USC has seen a lot of changes in 40 years – from the growth of campus to a larger student body -- and Kilmann’s been around to watch.
“I’ve seen a lot of growth changes – the department has grown and so has the status of the university,” he says. “Students ask more challenging questions and seem more comfortable asking challenging and sensitive questions.”
Dan Reger, chemistry
Dan Reger began his career at USC after receiving his doctorate from MIT. That was more than 40 years ago.
When Reger first joined the Carolina faculty in 1972 in the chemistry and biochemistry department, he was teaching freshmen chemistry classes to about 120 students. Today the introductory chemistry classes can exceed 280 students.
That’s just one small thing that has changed through the years. Overall, Reger says teaching chemistry at USC today isn’t much different, although the students are better prepared now. The chemistry department hasn’t changed much either, he says, always focusing on research, teaching and teamwork.
“The culture in this chemistry department is unusually good,” he says. “People work hard and are supportive of each other. And teaching is very important to us all.”
Through the years, he has taught more than 5,000 undergraduates and had 33 doctoral students graduate.
“It’s been neat to continue to work with people who are really interested in science and help them develop into high quality scientists,” Reger says. “I love the science, but what makes it really fun is working with young people as they’re developing their own skills.”
Forty years ago, he didn’t realize he’d found a place – a lab, a university, a department – he wouldn’t want to leave.
“It turned out to be the perfect fit for me. I really love to teach and do research,” he says. “This has been a place where I’ve been able to do them both and be successful at both.”
Charles Fugo, music
Charles Fugo first came to USC 40 years ago as a graduate student, preparing for his first job in academia. The School of Music was his first interview.
“I really liked the place so I came here,” says Fugo, a piano professor.

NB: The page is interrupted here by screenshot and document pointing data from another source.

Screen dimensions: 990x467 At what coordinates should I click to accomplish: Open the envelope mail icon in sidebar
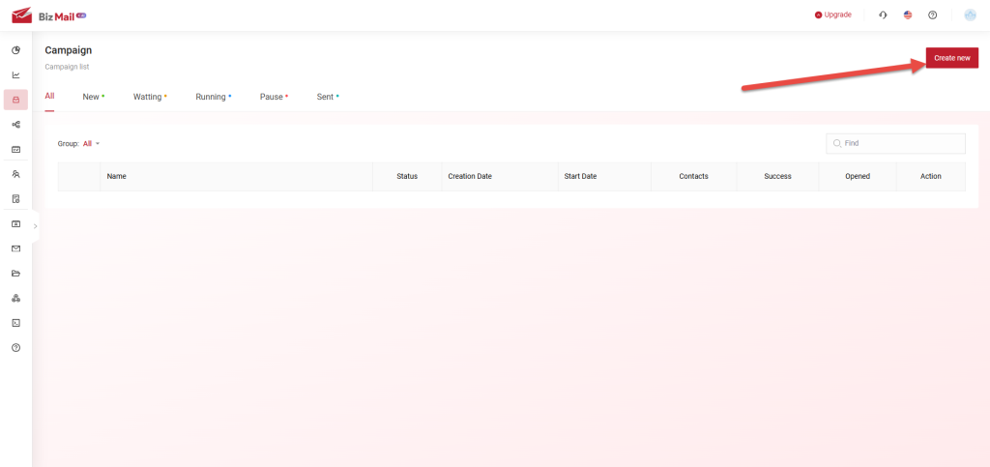(x=15, y=248)
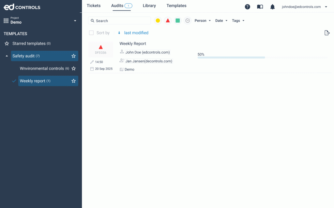Click the notifications bell icon
The width and height of the screenshot is (334, 208).
click(x=273, y=7)
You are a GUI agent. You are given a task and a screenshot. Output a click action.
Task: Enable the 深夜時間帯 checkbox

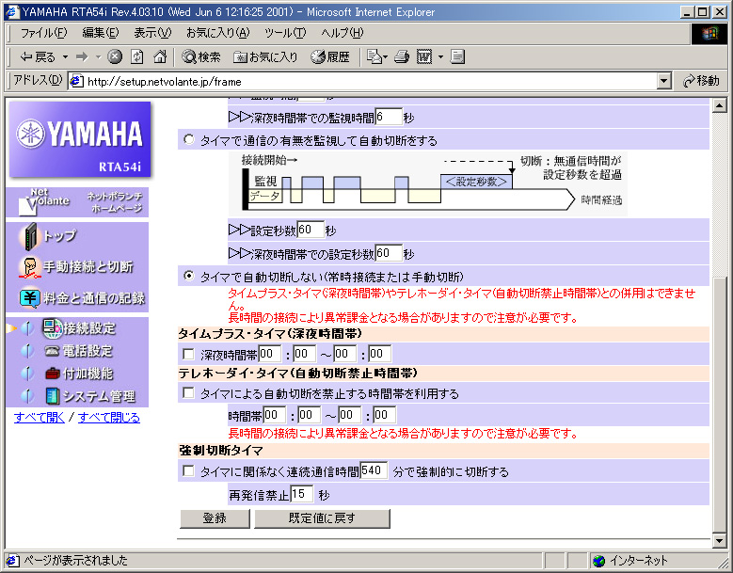click(189, 354)
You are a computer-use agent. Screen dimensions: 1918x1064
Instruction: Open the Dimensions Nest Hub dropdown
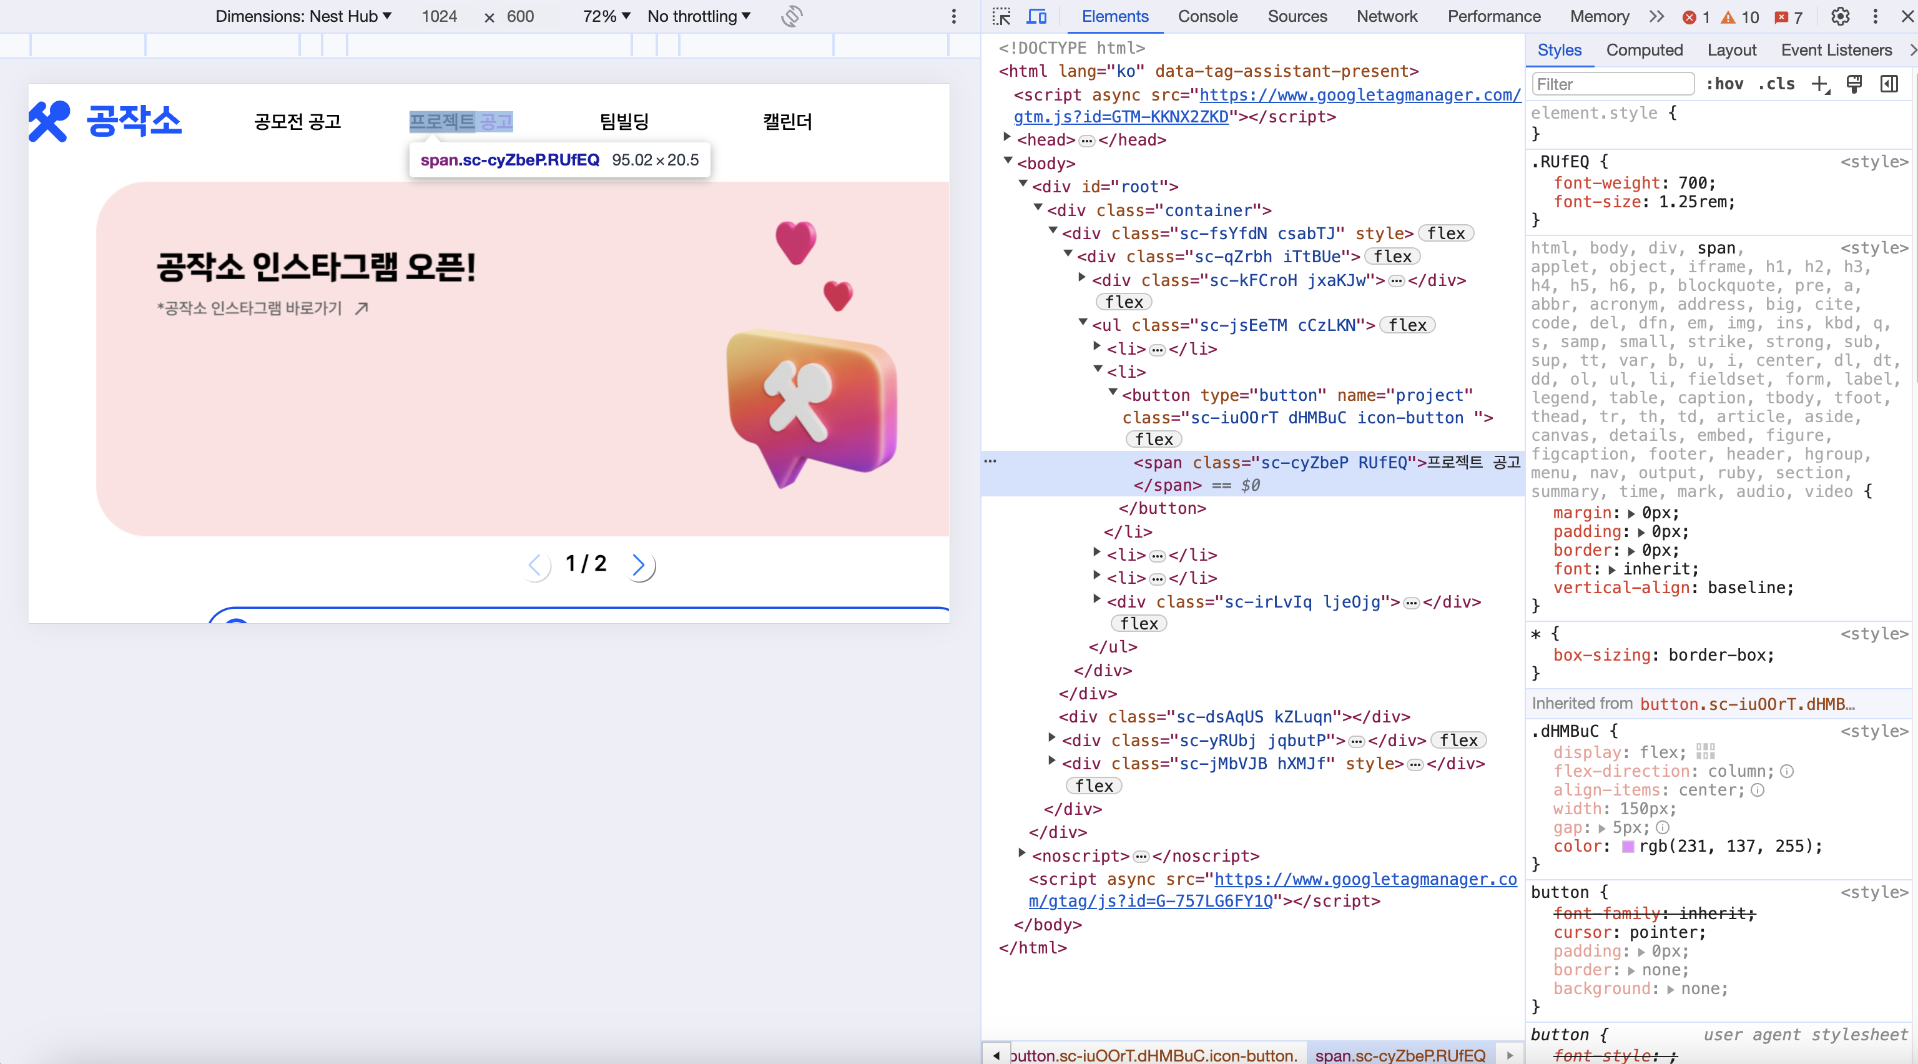click(303, 16)
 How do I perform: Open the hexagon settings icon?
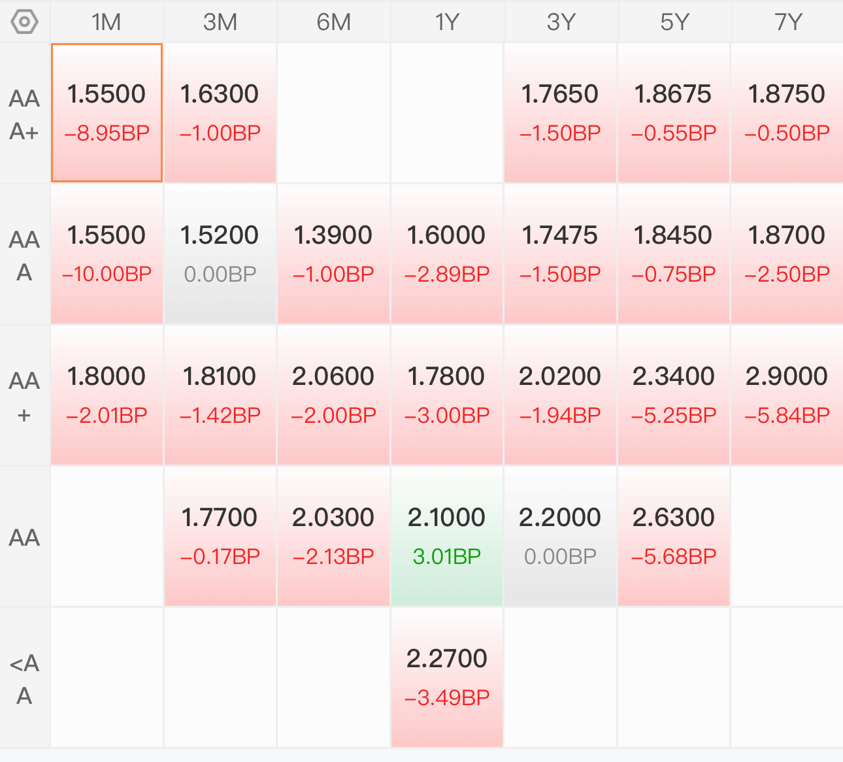click(25, 22)
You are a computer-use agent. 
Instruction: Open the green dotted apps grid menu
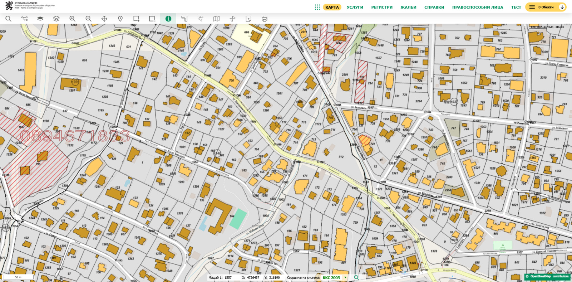pyautogui.click(x=317, y=7)
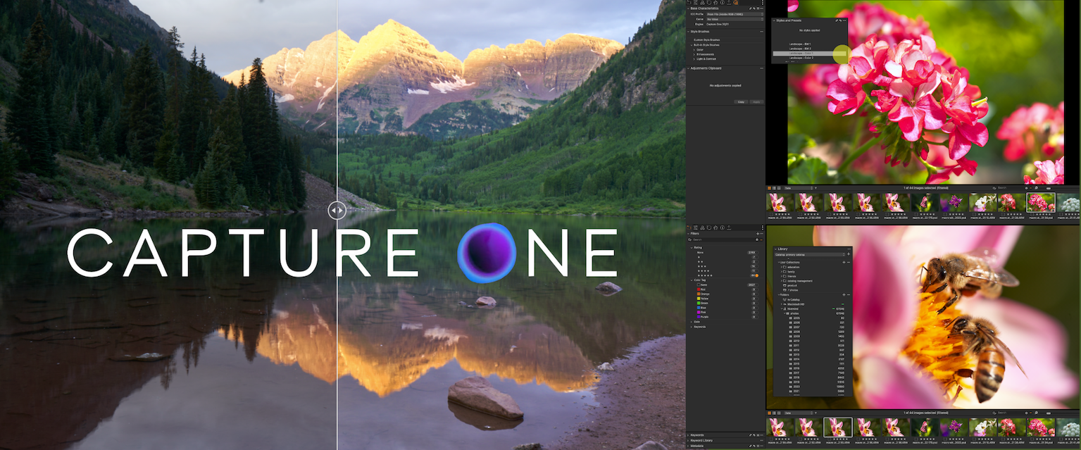Open the Catalog primary catalog selector
The height and width of the screenshot is (450, 1081).
tap(809, 254)
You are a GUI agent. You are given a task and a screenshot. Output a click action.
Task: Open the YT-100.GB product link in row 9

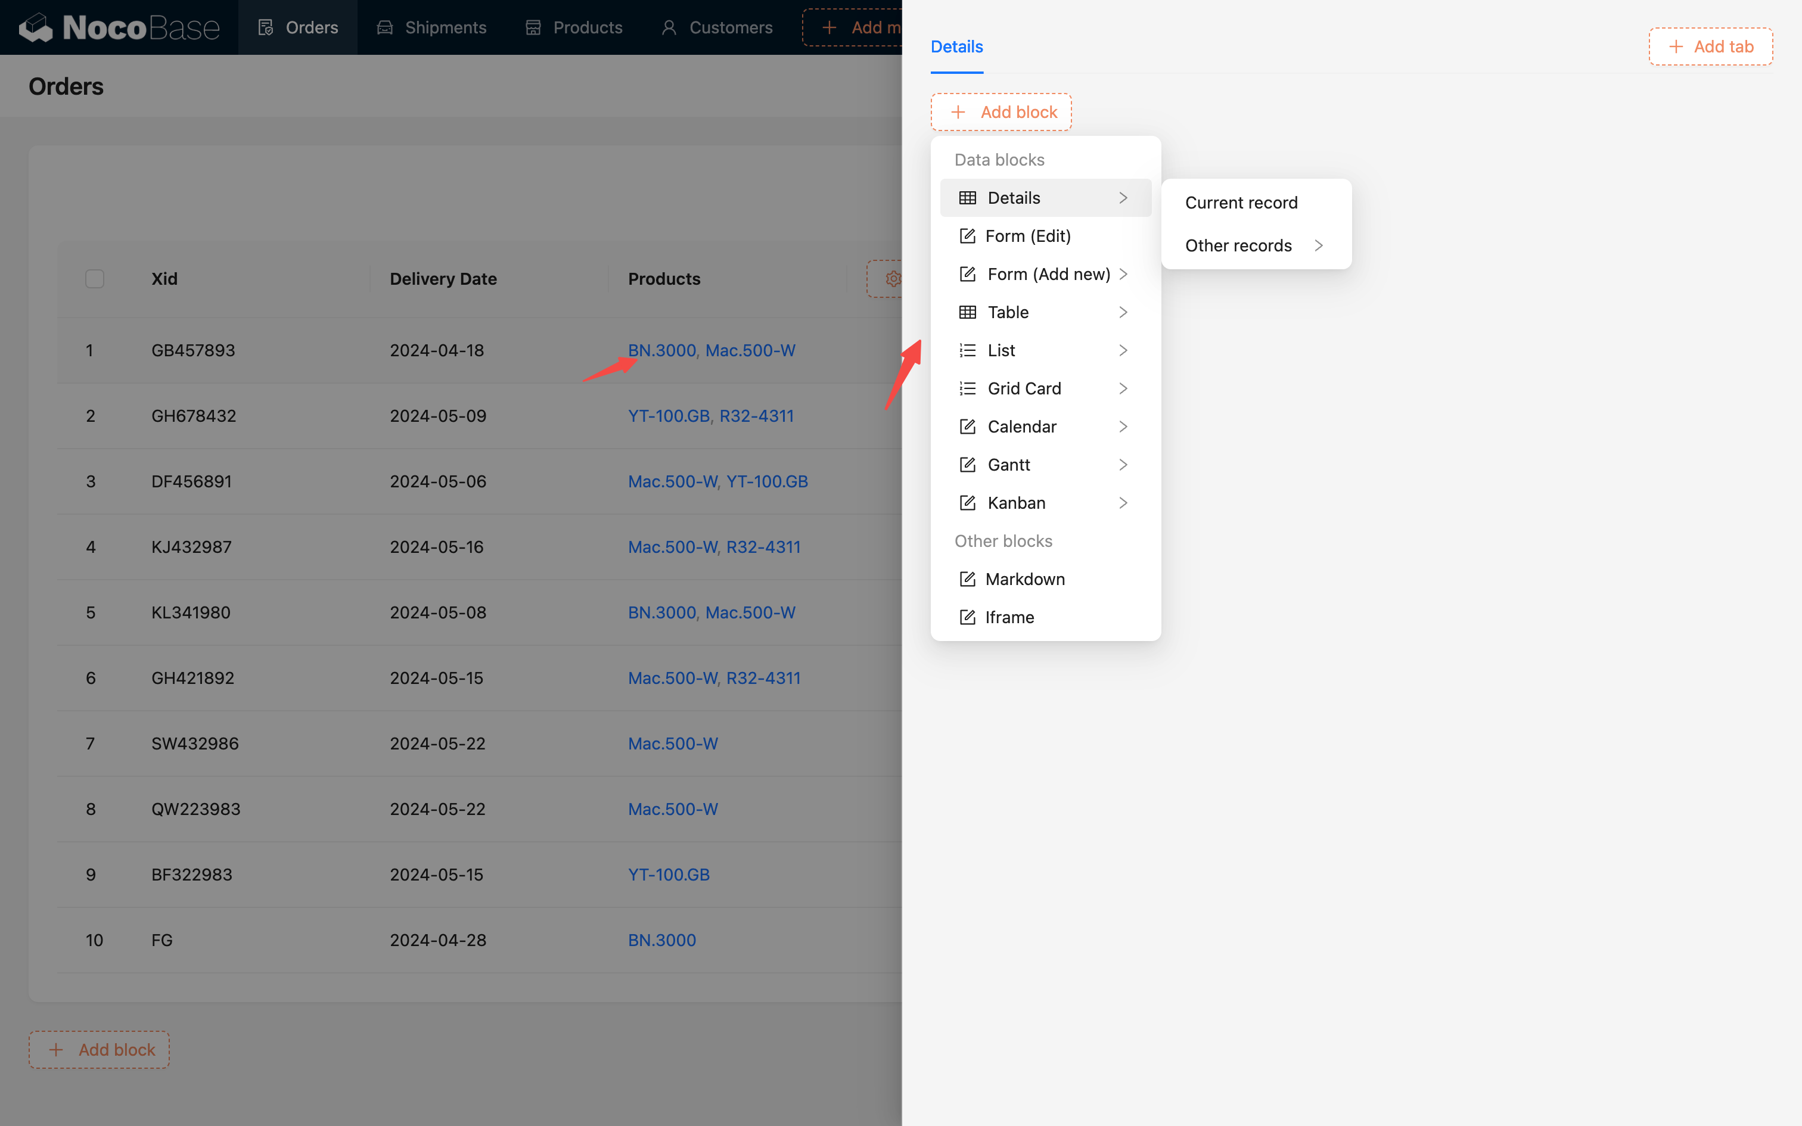tap(668, 874)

And he didn’t leave -- he never had a need to. Fugo found his niche teaching applied piano almost immediately, and he had found a place that gave him the freedom to teach and perform.
“The faculty is extremely collegial and very accomplished and that has only increased with the years,” he says. “I thought it was a very good situation. I was doing exactly what I wanted to do.”
In the 41 years he has been teaching at USC, he has seen quite a change in the music school at Carolina.
“It’s grown in stature. It’s grown in volume,” he says. “The students are at a completely different level. It’s been an exciting time to be here. When I came in, I was told we might be on the ground floor of something big. And that’s exactly what’s happened.”
Fugo says he hopes to continue to be a part of a music program that continues to get better.
“It’s a wonderful place to be working and teaching and I hope to be able to continue it,” he said.